Kürzer treten? Von wegen. Das Buch liegt da und vereint eine grandiose Menge an Informationen, Gefühlen, Ratschlägen, Offenbarungen. Für einen, der im Leben zu viel gearbeitet hat, ist das Buch “Seelenpfade“ abermals ein beeindruckendes Ergebnis einer immensen Fleißarbeit. Als Journalist düste Sebastian Schoepp rastlos durch die Welt. Und richtigerweise entgegnete er dem Druck, einer Depression mit Fragen und mit Reaktionen. „Geht es nicht auch langsamer?“ Ja. Deutschland zu Fuß. Schoepp kann nicht ganz aus seiner Haut – einmal Journalist, immer … So wandert er und fragt. Zum Beispiel: „Wer hat das Wandern erfunden? Wie entstehen eigentlich Pfade? Warum tut Wandern so gut in Zeiten des Beschleunigungsdiktats?“

„Lass es ruhiger angehen.“ Ich lese, er setzt sich auf eine Bank, futtert eine Brezel auf und blinzelt in die Sonne. Ein Einwand bleibt mir, nachdem die finale Seite „aufgelesen“ ist: Wohl sind Gehen, Wandern, Laufen, Rennen einfache „Übungen“, die jedermann ohne Aufwand tätigen kann. Sie eignen sich wirklich dazu, sich wohler zu fühlen. Doch sind sie für viele Menschen allenfalls Pausen vom Alltag, der – ein Blick in die nahe und die weite Welt genügt – zunehmend viel, zu viel verlangt. Und das, ohne vielleicht Karriere machen zu wollen. Und das, ohne große Ziele zu haben, einfach leben zu wollen. Heute steht Grundsätzliches völlig unnötig und willkürlich zur Disposition. Und ja, das Wandern ist langsam und wohltuend – die Welt müsste sich ebenso langsamer drehen. Sie tut es nicht. Es sei denn, es würden viel mehr Menschen wandern?
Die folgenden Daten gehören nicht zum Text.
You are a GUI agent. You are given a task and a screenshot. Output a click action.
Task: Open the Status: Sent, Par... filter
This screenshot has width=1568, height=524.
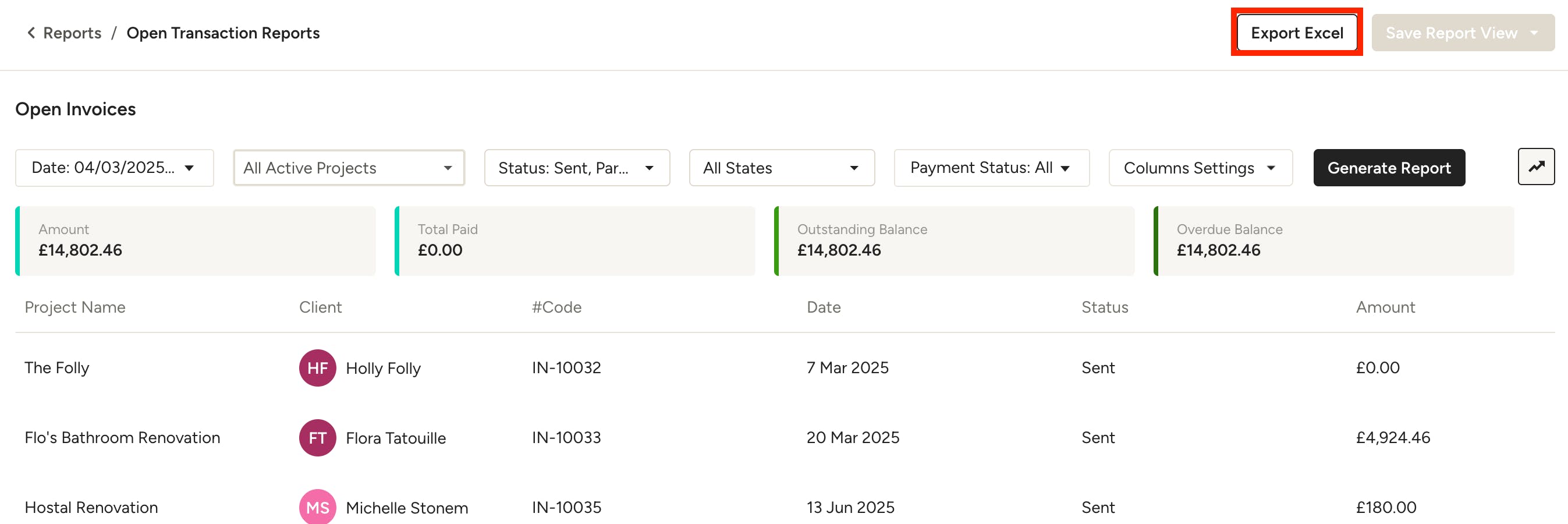point(576,167)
Sebastian Schoepp: Seelenpfade. Warum ich durch Deutschland wandere, um zu mir selbst zu finden. Neu-Isenburg 2025, Westend Verlag, gebundene Ausgabe, 256 Seiten, ISBN 978-3864894862, 24 Euro

Verlagsinfo zum Autor:
Sebastian Schoepp ist Schriftsteller und Wanderer. Bei Westend sind bisher von ihm die Titel “Das Ende der Einsamkeit” (2011), “Mehr Süden wagen” (2014), “Seht zu, wir ihr zurechtkommt” (2018) und “Rettet die Freundschaft” (2022) erschienen. Früher war er auch Journalist und hat unter anderem für das Argentinische Tageblatt, La Prensa und die Süddeutsche Zeitung geschrieben, bei der er lange Jahre als außenpolitischer Redakteur für Spanien und Lateinamerika zuständig war. Außerdem hat er an der Universität Barcelona Journalismus gelehrt. Mittlerweile lebt er in einem kleinen Ort bei München, in dem man alles zu Fuß erledigen kann und wo er als selbstständiger Autor, literarischer Coach, Lektor und Moderator arbeitet.